Chepik was no activist, but a philosopher. As an artist, he spoke the moral conscience of Russia. In the final years when the monstrous Soviet edifice creaked and collapsed and Chepik’s derisive art became known in the West, he resisted all attempts by Western art magazines to label him, like the nuclear physicist Sakharov and the novelist Solzhenitsyn, a protester or “dissident”. Absolutely he refused to be linked with politics (accurately foreseeing the bankruptcy of the YeltsinPutin decades ahead). Chepik was an introvert, a man driven by laws of his own making. He responded to the evils of the USSR intellectually, not on the street. Nonetheless the street was his awaiting fate. The Young Artists Union, which he joined on leaving the Repin, promptly alleged his disobedience to State rules.

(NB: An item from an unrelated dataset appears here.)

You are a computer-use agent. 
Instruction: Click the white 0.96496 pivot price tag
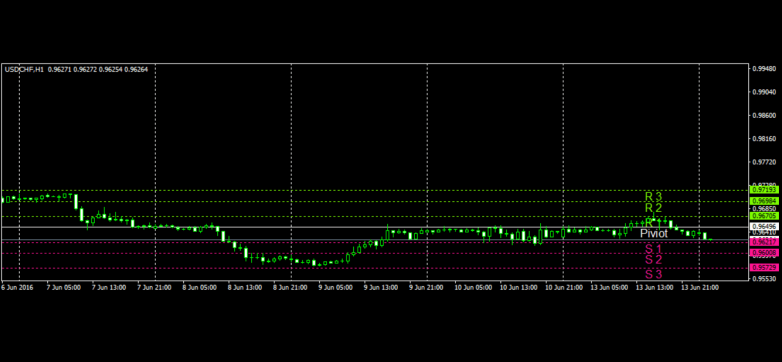(x=764, y=226)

It strangled his exhibitions and commissions and denied him paper, canvas and paints. Chepik, at its mercy, was penniless and thus homeless, sleeping with tramps in basements and empty houses and washing at railway stations. He left the city for Lake Ladoga and an immersion in Old Russia in the towns around its shores. But here he found worse. He made friends with peasants and villagers, delighted in their traditional life, but found everything in ruin - churches and countryside above all. Poverty and ignorance ruled the day. The bureaucracy and insanity he had met in Leningrad now looked more like naked power.

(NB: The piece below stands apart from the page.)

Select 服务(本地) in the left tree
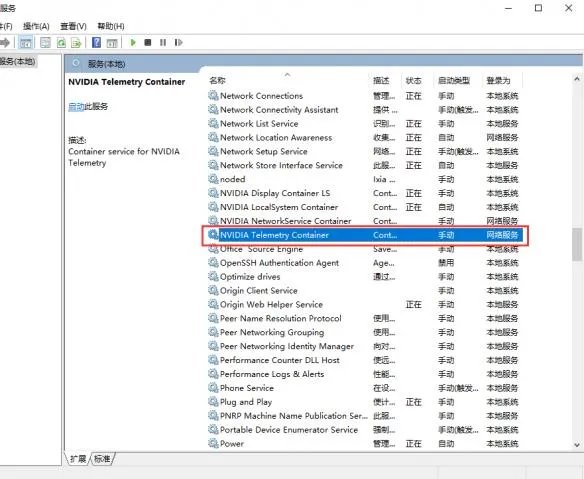Image resolution: width=584 pixels, height=479 pixels. [18, 61]

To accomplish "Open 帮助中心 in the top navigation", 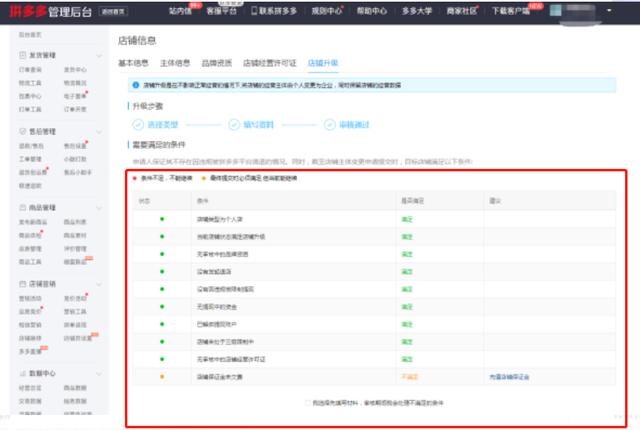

The experiences of this wandering artist now echoed those of Pasternak’s Dr Zhivago. Russia was a prison, lies were multitudinous. Officials everywhere talked of “the dawn of a new world” but noone Chepik met was free. The People’s Commissars spouted at him what they said to Zhivago in his railway carriage to Siberia in 1917, “destruction is the right and essential first stage [of the Revolution]. Society has not yet disintegrated enough. It must collapse completely. After this, the Revolutionary Government will rebuild it on a wholly new basis.” Zhivago, wrote Pasternak, “felt sick.” Chepik, revolted by a life of pretence and of constant, systematic duplicity, vowed to escape Russia altogether. It took him three years to succeed. His route out of the country came via a French teacher at Leningrad University, Marie-Aude Albert, whom he met in 1986, who brought him to Paris in 1988, and who he later married.

Chepik’s happy life began. This exhibition celebrates it in pictures that express joy in his new home and in the multi-faceted culture of France. Darker images suggest his soul stayed behind in Russia. Its landscape haunted him; so too its eternal contradictions. Russia before 1917 was the second richest state in Europe after England. Dismembered by Josef Stalin, “the most mad, the most cruel of tyrants… the cause” (wrote the composer Shostakovich) “of more harm than Ivan the Terrible and all abnormal kings and tsars put together”, Russia became a heap of ashes. Stalin, who banned Hamlet, died with Mozart’s 23rd Piano Concerto on his gramophone.

What a country! The seat of genius and mental derangement; endlessly fascinating, its problems still unresolved, its extremes now laid bare by this extraordinary artist.